Despite lower RI and superior LFS following TBI-based conditioning, OS was not significantly different among recipients of TBI as compared to both FluBu groups. This might be explained in part by a higher percentage of patients with Ph+ ALL in the two FluBu cohorts, given that the introduction of tyrosine kinase inhibitors (TKI) both into the induction therapy [32,33,34,35], and in the prophylaxis and treatment of relapse after alloHCT [36,37,38] has significantly improved the outcome of this patient subgroup. Unfortunately, available data among our patients were insufficient to estimate the influence of TKI given preemptively or for maintenance following alloHCT. A second reason for similar OS among the three cohorts could be a higher upper age limit among TBI recipients (76.1 vs 72.0 and 65.6 years). In the multivariate analysis, increasing age showed a significant negative impact on all outcome parameters, except RI, a finding in line with previous observations [9, 39].
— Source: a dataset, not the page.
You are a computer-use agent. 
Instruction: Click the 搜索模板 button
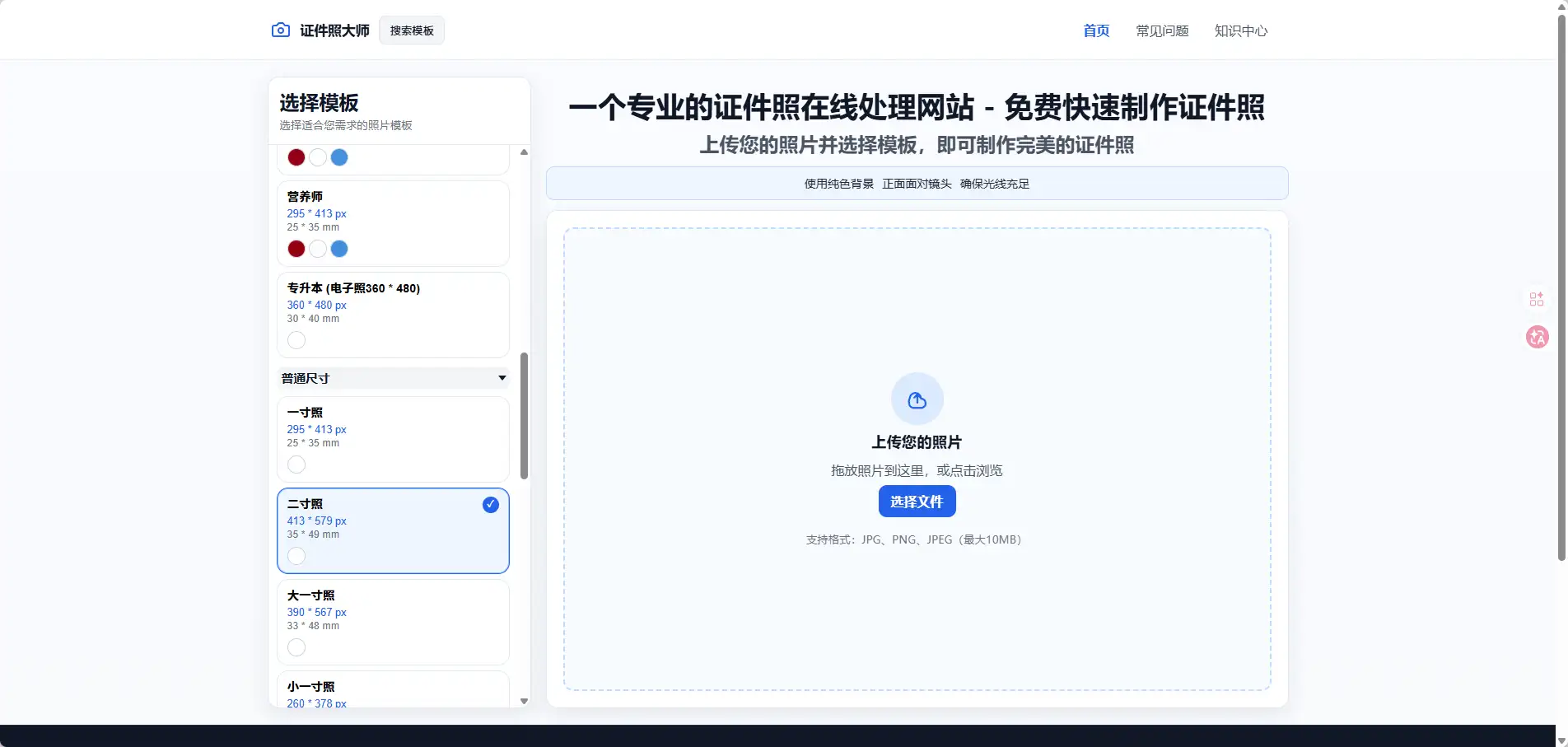point(412,30)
Data on MRD before start of conditioning were available for about 74% of all patients. Among these, MRD positivity showed a significantly negative impact on RI and LFS. The evaluation of MRD as a predictive factor for post-transplant outcome was not the focus of our study, in particular considering the fact that MRD was examined according to local standards with different levels of sensitivity. Nevertheless, this finding is in line with other studies analyzing of the role of MRD status before alloHCT for outcome [20, 40, 41]. Importantly, MRD did not modify the role of TBI based conditioning on RI and LFS.
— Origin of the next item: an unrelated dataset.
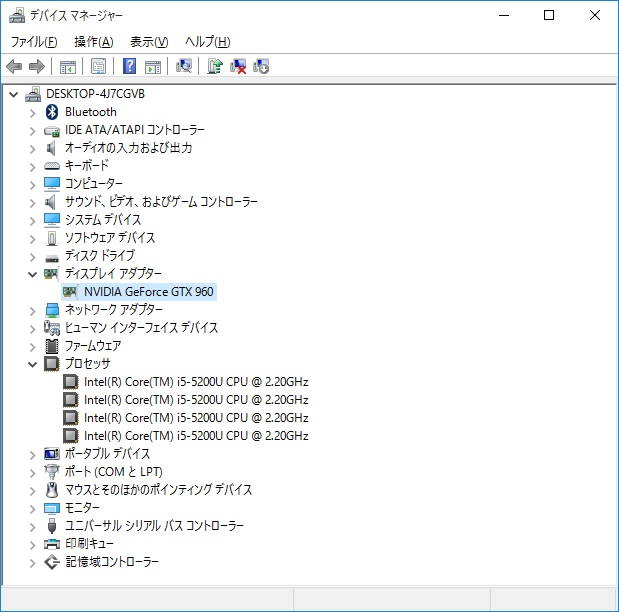Collapse the DESKTOP-4J7CGVB root node

pyautogui.click(x=13, y=94)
Some limitations of our study need to be considered. First, the reason why patients have been selected to receive their respective conditioning regimen could not be evaluated retrospectively. Further, the retrospective design was associated with several imbalances of some risk factors among the cohorts, which we tried to account for when fitting the multivariate models. Nevertheless, as discussed above, the lower percentage of Ph+ patients among TBI recipients might have counterbalanced the superior antileukemic effect of TBI. In contrast, imbalances concerning median age did not influence NRM as one may have expected. Similarly, different rates of in-vivo T-cell depletion (TCD) and differences concerning the year of transplantation among cohorts did not appear to significantly influence outcome. A deleterious effect of TCD on anti-tumor efficacy of chemotherapy-based RIC alloHCT had been observed in a large registry study [42]. However, only 4% of patients analyzed in that study suffered from ALL. In general, ALL is regarded as a disease with lower sensitivity to a graft-versus-leukemia effect [43]. Hence TCD might be less relevant among ALL patients as compared to myeloid diseases or slower proliferating lymphoid disorders.
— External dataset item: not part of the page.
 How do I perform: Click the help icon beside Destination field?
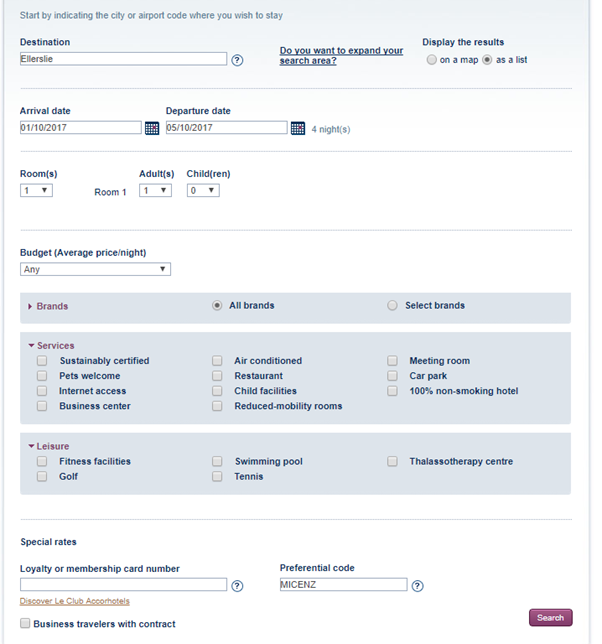[238, 60]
In conclusion, this study represents the first direct comparison of intermediate intensity conditioning regimens comprising TBI versus chemotherapy in ALL patients >45 years. Considering the limits of a retrospective registry analysis, antileukemic efficacy was stronger after TBI-based conditioning within this cohort of 501 patients, as shown in the multivariate analysis by a lower RI and longer LFS. However, despite similar NRM rates, this only translated into a non-significant advantage in OS. Independently from the conditioning regimen, increasing age, MRD positivity and Ph+ ALL were the most important factors for overall outcome.